■ WHAT NEEDS TO BE DONE:
Omit all pictures, then retype the data exactly as given.

■ EXCERPTED DATA:
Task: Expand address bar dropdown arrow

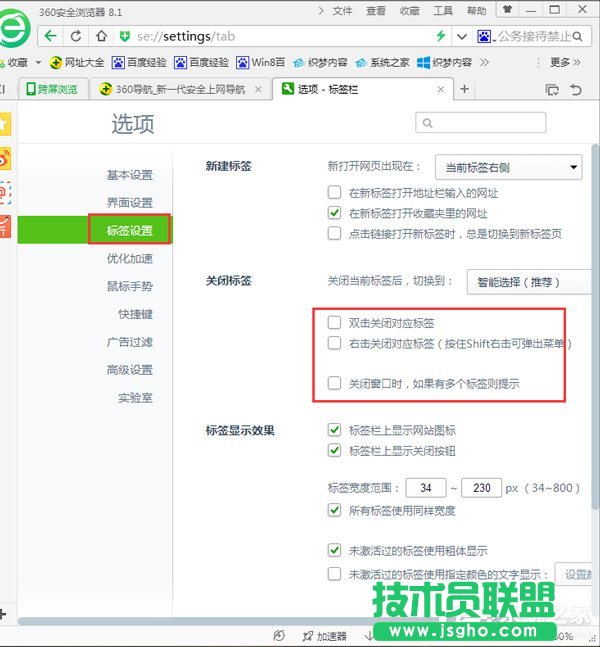Action: [461, 36]
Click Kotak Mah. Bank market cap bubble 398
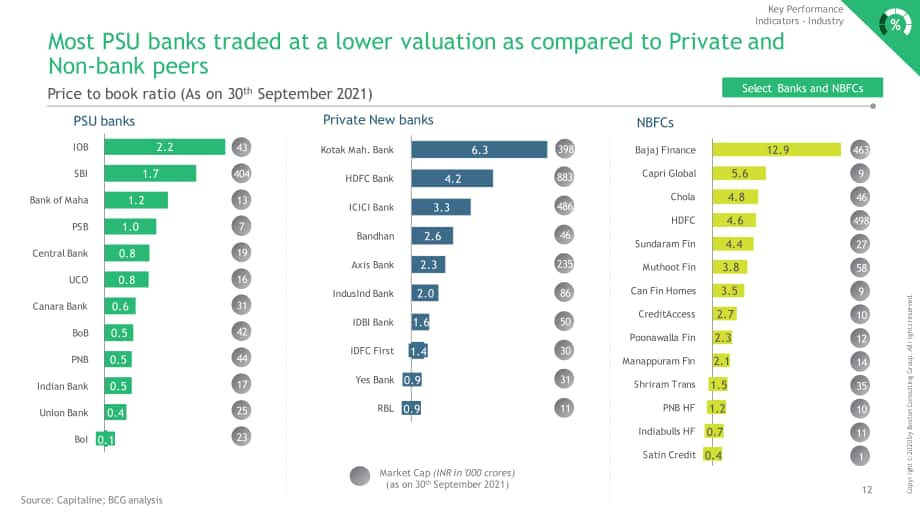This screenshot has width=920, height=518. 565,149
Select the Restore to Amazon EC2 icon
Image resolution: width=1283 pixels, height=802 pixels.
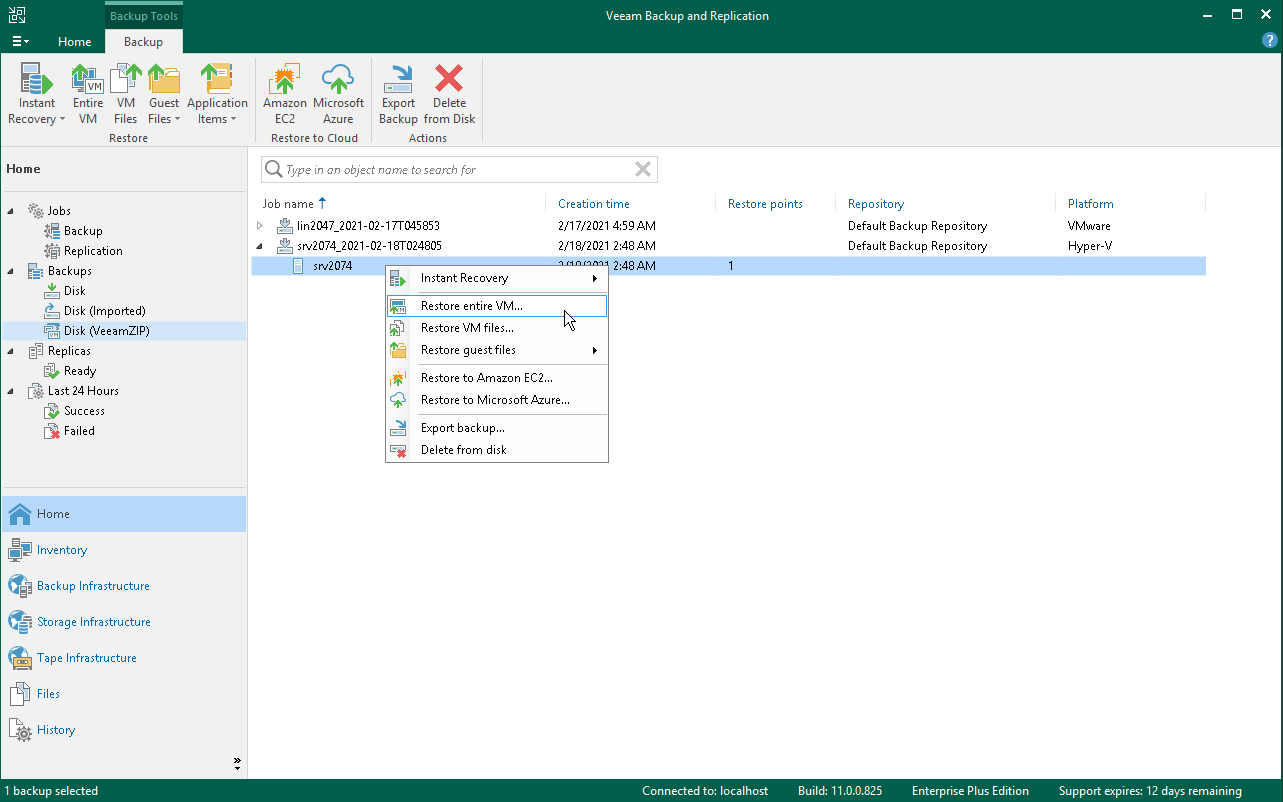coord(284,92)
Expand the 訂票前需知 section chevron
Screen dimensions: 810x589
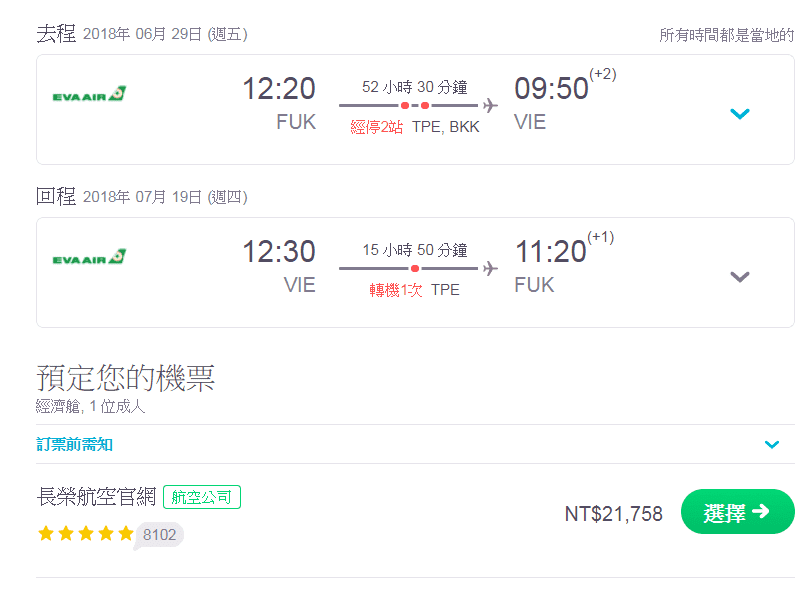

■ ANSWER TO THIS EXERCISE:
Task: Expand address bar dropdown arrow

Action: [461, 36]
Click Kotak Mah. Bank market cap bubble 398
This screenshot has width=920, height=518. 565,149
Select the Restore to Amazon EC2 icon
Image resolution: width=1283 pixels, height=802 pixels.
coord(284,92)
Expand the 訂票前需知 section chevron
Screen dimensions: 810x589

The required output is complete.